Records for locating the described items:
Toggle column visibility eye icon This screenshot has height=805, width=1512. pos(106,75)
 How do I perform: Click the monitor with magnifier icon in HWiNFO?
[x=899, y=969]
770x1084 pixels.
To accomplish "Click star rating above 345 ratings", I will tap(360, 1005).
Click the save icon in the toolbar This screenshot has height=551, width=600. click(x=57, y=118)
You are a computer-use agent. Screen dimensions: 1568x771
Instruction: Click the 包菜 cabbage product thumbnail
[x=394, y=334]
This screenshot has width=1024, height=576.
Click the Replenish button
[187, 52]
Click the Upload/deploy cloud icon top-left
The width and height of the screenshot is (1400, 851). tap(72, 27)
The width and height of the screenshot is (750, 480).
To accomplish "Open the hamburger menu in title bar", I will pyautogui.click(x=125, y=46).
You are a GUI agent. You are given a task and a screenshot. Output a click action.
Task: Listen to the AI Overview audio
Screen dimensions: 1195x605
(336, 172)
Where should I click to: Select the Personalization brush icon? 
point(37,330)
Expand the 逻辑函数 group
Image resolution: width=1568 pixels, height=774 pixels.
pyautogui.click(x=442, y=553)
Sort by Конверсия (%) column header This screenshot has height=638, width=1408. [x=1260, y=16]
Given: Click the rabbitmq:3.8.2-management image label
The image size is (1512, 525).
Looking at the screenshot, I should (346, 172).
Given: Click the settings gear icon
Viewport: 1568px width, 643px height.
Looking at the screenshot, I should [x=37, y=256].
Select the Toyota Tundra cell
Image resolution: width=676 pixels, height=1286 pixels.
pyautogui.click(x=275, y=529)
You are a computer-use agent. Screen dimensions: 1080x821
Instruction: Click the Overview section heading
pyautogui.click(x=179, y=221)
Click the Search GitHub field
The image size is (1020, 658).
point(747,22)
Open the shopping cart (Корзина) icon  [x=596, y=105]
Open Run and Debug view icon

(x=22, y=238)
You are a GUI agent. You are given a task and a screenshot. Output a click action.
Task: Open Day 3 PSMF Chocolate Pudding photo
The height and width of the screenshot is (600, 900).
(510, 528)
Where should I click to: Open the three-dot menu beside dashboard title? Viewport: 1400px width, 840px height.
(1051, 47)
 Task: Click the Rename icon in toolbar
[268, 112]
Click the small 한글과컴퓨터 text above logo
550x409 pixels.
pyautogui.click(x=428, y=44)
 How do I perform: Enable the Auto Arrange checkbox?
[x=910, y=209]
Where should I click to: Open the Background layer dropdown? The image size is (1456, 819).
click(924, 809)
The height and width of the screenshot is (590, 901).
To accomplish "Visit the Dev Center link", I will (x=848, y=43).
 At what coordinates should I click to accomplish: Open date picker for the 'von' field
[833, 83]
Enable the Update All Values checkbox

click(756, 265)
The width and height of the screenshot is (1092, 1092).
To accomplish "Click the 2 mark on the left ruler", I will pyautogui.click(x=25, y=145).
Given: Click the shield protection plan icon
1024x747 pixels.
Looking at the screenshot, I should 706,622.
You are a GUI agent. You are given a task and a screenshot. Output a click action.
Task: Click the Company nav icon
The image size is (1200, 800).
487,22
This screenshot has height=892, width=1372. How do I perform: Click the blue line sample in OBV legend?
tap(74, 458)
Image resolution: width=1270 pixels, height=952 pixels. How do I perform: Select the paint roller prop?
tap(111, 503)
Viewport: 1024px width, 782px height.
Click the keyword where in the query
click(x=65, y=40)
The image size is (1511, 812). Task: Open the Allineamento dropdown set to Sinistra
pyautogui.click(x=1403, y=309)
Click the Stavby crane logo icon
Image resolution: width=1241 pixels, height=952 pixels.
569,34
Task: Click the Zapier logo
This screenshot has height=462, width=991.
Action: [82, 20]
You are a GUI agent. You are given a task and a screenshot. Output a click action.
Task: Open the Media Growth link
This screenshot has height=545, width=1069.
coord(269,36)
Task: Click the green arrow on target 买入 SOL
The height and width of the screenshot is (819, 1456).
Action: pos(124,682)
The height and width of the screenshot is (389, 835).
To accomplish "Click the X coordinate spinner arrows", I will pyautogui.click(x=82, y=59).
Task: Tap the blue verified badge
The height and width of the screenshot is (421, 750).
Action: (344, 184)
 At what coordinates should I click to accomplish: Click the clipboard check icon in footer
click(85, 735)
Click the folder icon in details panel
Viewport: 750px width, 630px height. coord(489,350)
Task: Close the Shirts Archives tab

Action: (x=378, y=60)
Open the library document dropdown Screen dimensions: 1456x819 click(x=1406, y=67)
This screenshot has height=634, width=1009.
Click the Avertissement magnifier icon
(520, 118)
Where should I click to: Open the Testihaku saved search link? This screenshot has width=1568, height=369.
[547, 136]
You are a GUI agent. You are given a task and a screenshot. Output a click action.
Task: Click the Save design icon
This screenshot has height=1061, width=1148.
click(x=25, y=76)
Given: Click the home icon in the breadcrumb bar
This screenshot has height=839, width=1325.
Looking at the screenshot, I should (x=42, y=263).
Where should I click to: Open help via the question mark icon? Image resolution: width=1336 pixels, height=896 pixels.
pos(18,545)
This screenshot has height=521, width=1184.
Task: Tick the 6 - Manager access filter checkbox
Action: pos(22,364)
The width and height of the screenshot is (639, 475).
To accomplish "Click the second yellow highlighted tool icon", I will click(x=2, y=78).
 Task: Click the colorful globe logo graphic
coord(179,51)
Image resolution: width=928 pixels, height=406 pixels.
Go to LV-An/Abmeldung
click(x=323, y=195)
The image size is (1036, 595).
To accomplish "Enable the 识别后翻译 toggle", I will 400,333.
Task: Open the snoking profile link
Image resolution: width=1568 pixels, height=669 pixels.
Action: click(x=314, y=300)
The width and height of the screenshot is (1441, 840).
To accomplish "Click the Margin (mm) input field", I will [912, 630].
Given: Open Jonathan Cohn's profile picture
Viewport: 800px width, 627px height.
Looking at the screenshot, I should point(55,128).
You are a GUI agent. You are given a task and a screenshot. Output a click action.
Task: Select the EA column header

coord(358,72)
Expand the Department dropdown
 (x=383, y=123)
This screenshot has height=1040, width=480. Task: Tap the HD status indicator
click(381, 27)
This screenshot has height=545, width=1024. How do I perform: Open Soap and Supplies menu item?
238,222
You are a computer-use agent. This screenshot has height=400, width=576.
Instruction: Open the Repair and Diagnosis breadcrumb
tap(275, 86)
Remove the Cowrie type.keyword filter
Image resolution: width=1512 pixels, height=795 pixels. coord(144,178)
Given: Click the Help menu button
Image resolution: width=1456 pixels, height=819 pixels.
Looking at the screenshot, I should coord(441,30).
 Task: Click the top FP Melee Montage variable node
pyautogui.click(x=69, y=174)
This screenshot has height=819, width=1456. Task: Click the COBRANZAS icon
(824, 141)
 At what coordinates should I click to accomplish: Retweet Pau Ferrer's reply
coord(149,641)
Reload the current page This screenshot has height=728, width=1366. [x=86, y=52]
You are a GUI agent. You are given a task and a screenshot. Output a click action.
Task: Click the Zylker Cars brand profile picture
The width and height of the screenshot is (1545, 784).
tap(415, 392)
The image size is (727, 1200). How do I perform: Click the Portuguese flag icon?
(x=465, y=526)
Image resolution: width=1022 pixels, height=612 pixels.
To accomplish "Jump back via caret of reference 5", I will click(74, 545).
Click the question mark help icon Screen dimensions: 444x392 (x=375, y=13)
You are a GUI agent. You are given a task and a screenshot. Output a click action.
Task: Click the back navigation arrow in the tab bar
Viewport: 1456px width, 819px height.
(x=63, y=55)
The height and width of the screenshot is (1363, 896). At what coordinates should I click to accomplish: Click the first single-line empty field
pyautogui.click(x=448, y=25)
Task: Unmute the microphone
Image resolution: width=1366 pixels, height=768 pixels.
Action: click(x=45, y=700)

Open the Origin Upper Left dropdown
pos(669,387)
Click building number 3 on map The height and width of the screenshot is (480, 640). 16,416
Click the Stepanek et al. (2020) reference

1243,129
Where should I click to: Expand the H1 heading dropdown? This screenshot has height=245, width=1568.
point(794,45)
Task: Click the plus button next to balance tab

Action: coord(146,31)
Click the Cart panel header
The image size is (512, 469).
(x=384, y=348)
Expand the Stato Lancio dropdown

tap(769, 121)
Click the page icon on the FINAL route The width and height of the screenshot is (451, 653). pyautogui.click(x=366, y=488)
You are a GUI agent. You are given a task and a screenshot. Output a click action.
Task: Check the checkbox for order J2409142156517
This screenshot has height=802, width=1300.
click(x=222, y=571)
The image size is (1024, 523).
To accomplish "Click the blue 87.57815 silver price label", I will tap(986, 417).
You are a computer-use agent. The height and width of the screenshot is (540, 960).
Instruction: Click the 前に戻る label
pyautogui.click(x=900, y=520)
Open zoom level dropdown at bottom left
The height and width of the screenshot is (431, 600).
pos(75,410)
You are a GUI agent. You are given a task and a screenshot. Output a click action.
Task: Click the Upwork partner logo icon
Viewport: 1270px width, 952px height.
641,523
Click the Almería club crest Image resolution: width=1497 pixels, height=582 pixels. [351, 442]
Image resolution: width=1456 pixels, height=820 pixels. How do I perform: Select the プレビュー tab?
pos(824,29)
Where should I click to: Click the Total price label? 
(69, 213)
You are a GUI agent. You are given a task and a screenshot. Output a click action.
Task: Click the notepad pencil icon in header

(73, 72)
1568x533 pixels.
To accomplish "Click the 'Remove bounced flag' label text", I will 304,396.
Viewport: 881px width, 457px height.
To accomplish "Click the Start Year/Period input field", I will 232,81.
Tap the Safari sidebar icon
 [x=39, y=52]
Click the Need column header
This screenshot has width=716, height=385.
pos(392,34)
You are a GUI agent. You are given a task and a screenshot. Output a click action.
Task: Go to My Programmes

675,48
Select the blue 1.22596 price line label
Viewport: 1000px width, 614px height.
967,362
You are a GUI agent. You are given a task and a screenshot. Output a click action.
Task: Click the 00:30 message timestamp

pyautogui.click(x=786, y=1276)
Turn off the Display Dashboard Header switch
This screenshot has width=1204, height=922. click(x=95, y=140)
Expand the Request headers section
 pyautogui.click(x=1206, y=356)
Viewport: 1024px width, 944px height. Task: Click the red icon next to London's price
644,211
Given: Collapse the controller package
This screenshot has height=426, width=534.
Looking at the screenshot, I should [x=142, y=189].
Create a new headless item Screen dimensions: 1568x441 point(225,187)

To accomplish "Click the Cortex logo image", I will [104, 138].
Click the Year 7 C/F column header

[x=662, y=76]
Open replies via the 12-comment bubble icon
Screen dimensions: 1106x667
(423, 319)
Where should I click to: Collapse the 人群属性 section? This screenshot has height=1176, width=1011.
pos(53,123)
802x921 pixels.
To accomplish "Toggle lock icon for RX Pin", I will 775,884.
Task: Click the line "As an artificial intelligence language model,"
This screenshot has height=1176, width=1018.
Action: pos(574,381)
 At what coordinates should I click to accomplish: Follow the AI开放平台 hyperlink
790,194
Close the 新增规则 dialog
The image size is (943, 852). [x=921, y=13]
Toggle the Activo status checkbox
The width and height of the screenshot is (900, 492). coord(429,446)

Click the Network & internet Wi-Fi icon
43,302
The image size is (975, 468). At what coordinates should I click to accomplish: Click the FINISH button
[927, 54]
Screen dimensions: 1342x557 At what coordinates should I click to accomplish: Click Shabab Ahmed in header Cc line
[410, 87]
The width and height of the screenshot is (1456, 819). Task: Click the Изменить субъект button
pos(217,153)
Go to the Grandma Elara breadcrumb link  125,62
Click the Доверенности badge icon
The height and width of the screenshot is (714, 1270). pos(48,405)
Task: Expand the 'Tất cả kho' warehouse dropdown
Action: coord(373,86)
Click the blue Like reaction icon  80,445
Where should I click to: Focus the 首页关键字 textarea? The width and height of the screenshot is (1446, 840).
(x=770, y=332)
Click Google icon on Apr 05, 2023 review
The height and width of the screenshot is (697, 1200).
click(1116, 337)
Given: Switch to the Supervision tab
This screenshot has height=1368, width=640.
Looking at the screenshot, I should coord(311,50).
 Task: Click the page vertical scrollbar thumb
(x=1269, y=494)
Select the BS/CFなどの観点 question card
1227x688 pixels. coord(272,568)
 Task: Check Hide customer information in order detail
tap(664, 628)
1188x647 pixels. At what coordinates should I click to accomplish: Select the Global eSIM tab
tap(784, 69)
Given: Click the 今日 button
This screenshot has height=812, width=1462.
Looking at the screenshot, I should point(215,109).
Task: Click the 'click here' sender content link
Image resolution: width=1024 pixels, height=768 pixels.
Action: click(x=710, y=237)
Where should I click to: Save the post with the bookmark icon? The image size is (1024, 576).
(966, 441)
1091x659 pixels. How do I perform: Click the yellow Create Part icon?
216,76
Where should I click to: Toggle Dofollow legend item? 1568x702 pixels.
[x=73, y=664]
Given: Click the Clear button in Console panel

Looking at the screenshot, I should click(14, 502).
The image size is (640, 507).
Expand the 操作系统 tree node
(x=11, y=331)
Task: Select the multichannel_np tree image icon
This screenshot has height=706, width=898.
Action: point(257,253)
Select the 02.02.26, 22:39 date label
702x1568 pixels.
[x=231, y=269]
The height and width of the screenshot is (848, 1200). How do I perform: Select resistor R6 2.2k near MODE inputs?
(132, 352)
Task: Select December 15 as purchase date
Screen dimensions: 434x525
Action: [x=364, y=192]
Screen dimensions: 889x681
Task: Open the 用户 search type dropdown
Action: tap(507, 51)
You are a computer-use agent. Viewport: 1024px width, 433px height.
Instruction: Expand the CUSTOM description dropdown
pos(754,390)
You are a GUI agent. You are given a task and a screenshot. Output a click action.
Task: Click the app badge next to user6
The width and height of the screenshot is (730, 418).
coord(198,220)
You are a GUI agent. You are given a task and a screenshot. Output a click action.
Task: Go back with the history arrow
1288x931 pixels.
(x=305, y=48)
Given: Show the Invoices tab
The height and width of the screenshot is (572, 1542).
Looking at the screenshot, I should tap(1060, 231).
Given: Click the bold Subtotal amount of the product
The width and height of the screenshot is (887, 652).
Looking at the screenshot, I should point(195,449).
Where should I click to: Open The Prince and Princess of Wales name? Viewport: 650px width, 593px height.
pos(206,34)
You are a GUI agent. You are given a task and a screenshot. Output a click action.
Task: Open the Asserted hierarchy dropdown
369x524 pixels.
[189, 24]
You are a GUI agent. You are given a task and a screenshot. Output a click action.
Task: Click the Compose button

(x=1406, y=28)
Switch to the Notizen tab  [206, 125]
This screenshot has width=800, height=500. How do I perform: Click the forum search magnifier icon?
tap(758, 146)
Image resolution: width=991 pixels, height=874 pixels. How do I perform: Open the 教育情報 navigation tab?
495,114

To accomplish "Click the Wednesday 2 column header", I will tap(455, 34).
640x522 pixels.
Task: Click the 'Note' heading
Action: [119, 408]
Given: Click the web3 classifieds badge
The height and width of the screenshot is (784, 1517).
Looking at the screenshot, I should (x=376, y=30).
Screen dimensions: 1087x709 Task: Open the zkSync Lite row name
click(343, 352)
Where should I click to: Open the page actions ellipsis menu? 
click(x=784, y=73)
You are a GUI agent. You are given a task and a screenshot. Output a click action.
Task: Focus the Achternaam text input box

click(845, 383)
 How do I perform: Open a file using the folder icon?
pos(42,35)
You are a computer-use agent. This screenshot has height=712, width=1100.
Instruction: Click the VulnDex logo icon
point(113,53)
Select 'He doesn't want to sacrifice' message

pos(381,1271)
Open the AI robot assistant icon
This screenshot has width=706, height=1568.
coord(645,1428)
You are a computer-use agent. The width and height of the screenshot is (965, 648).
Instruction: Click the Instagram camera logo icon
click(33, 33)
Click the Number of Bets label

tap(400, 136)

## Exercise:
Copy the items verbatim, from the line with "Given: Click the web3 classifieds badge" to the line with "click(x=784, y=73)".

## Answer to this problem:
Given: Click the web3 classifieds badge
The height and width of the screenshot is (784, 1517).
Looking at the screenshot, I should (x=376, y=30).
Screen dimensions: 1087x709 Task: Open the zkSync Lite row name
click(343, 352)
Where should I click to: Open the page actions ellipsis menu? 
click(x=784, y=73)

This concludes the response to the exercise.